Text passage:

In [None]:
{
 "cells": [
  {
   "cell_type": "markdown",
   "metadata": {},
   "source": [
    "# NYC Taxi Data Analysis\n",
    "This notebook provides interactive analysis of the processed taxi data."
   ]
  },
  {
   "cell_type": "code",
   "execution_count": null,
   "metadata": {},
   "source": [
    "import pandas as pd\n",
    "import matplotlib.pyplot as plt\n",
    "import seaborn as sns\n",
    "from pyspark.sql import SparkSession\n",
    "import sys\n",
    "sys.path.append('/app')\n",
    "from src.storage.postgres_manager import PostgreSQLManager\n",
    "from src.storage.s3_manager import S3Manager\n",
    "\n",
    "# Set up plotting style\n",
    "plt.style.use('seaborn-v0_8')\n",
    "sns.set_palette('husl')"
   ]
  },
  {
   "cell_type": "code",
   "execution_count": null,
   "metadata": {},
   "source": [
    "# Initialize connections\n",
    "postgres_manager = PostgreSQLManager()\n",
    "s3_manager = S3Manager()"
   ]
  },
  {
   "cell_type": "code",
   "execution_count": null,
   "metadata": {},
   "source": [
    "# Load daily statistics\n",
    "daily_stats_query = \"\"\"\n",
    "SELECT * FROM daily_trip_stats \n",
    "ORDER BY trip_date DESC \n",
    "LIMIT 100\n",
    "\"\"\"\n",
    "\n",
    "daily_stats = postgres_manager.fetch_data(daily_stats_query)\n",
    "print(f\"Loaded {len(daily_stats)} days of data\")\n",
    "daily_stats.head()"

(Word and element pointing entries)
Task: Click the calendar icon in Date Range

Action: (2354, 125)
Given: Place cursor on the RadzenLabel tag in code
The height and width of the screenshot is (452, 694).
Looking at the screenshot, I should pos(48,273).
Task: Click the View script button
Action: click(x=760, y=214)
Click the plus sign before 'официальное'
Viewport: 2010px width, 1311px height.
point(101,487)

To do:
1) In the taxi data notebook, which table does the daily statistics query select from?
2) Continue the taxi data notebook from its last line.

Task-by-task results:
1) daily_trip_stats

2)
   ]
  },
  {
   "cell_type": "code",
   "execution_count": null,
   "metadata": {},
   "source": [
    "# Daily revenue trend\n",
    "plt.figure(figsize=(15, 6))\n",
    "plt.plot(daily_stats['trip_date'], daily_stats['total_revenue'])\n",
    "plt.title('Daily Revenue Trend')\n",
    "plt.xlabel('Date')\n",
    "plt.ylabel('Total Revenue ($)')\n",
    "plt.xticks(rotation=45)\n",
    "plt.tight_layout()\n",
    "plt.show()"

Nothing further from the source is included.